Two minutes more of anxious inspection and a sudden flash comes in his eyes.

He turns to Dirk Duyvel and says shortly: “How much do you want for your capture? All of it! You have given me the papers, now what do you want for the boat?”

“The boat’s a fine boat!”

“But it’s no use to you!”

“And then there’s the three women. I might get a ransom for them.”

“From whom?”

“From their fathers or brothers or lovers; they wouldn’t like to know that they were carried off by the Beggars of the Sea, the champions of freedom,” says Duyvel with a hideous chuckle, “and one of ’em is very beautiful.”

“Humph! how could you see this dark night?”

“I couldn’t see, I heard. Her voice is as sweet as the softest stop in the grand organ at Amsterdam, the one they call the ‘angel’s voice.’ ”
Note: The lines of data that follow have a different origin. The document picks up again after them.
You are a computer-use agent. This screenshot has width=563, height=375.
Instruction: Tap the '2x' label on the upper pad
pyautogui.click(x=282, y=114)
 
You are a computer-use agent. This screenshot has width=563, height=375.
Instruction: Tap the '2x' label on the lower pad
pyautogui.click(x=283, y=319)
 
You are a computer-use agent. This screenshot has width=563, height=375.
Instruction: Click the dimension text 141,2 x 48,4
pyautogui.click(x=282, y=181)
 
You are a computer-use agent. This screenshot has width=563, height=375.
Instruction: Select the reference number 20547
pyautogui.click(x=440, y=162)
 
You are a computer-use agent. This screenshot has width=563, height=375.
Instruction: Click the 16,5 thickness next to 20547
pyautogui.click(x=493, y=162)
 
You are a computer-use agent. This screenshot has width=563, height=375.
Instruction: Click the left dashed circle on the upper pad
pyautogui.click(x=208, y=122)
“What do you want for the whole lot?” asks the Englishman, trying to appear indifferent, and attempting the tone of a man making a bargain at a haberdasher’s.

“A thousand crowns.”

“Three hundred,” answers Chester, shortly.

“Five hundred crowns, anyway.”

“Three hundred in silver,” and the young captain opens a locker in his cabin and produces a bag of carolus guilders. “Better take this in hand,” he says, “than bargain on the shore, with the chance of being captured and strung up. Three hundred for the whole lot, women, boat, everything, and I take the goods off your hands!”

“What do you want to do with them?”

“That’s my business,” says the Englishman, looking once more over the papers he has taken from the dead Spaniard or Italian, for the dress and appearance of the dead man indicates that he is such. “And I’ll tell you what I’ll do,” continues Guy, “if this matter turns out as it may, I’ll make it two hundred more on my next return from England.”

“Well, the plunder is yours, only count the money down.”

This is soon done, Chester writing a receipt and quittance for the same, which the Dutchman signs. A moment later Captain Guy remarking carelessly: “Duyvel, you had better lie by us in your boat till morning, or you will never outlive this storm,” steps on deck, and taking his first officer aside, says shortly: “You will take command of this vessel, Lieutenant Dalton, until my return.”

“You are going to leave the ship to-night?”

“Yes, some information that I have just received makes it necessary that I go to Antwerp to-night.”

“To Antwerp! Into Alva’s clutches; INTO HIS VERY JAWS?”

“Yes.”

“How?”

“In that Spanish barge lying beside us.”

“You’ll take some of your men?”

“No.”

“Your life won’t be worth a florin.”

“Oh yes it will. The cowardly rowers down there won’t give me any trouble. You know I learnt the Spanish lingo in Hispaniola, and speak it so well that I almost despise myself for it. I shall go as a Spanish officer, under the name used by me in my former visits to Antwerp, Capitan Guido Amati. I shall pose as the rescuer of that lady in the boat alongside; that is, if things turn out as I expect. Have the cutter off the nearest dyke down the river below Fort Lillo to meet me by to-morrow noon.”

“You are taking your life in your hands. You’re doing more than this, you are throwing it away,” objects the first officer very anxiously.

“I’d do both for my bonny Queen Bess, whose hand I kissed before leaving England,” whispers the young man. “Now I will see my prisoner.”

Seizing a rope he swings himself over the low gunwale and a moment after is standing among his men, who are still on guard in the Spanish pleasure galley—one second later Guy Chester hears the softest, sweetest, most coquettishly alluring voice he has ever heard since his ears opened to the sounds of man—or woman.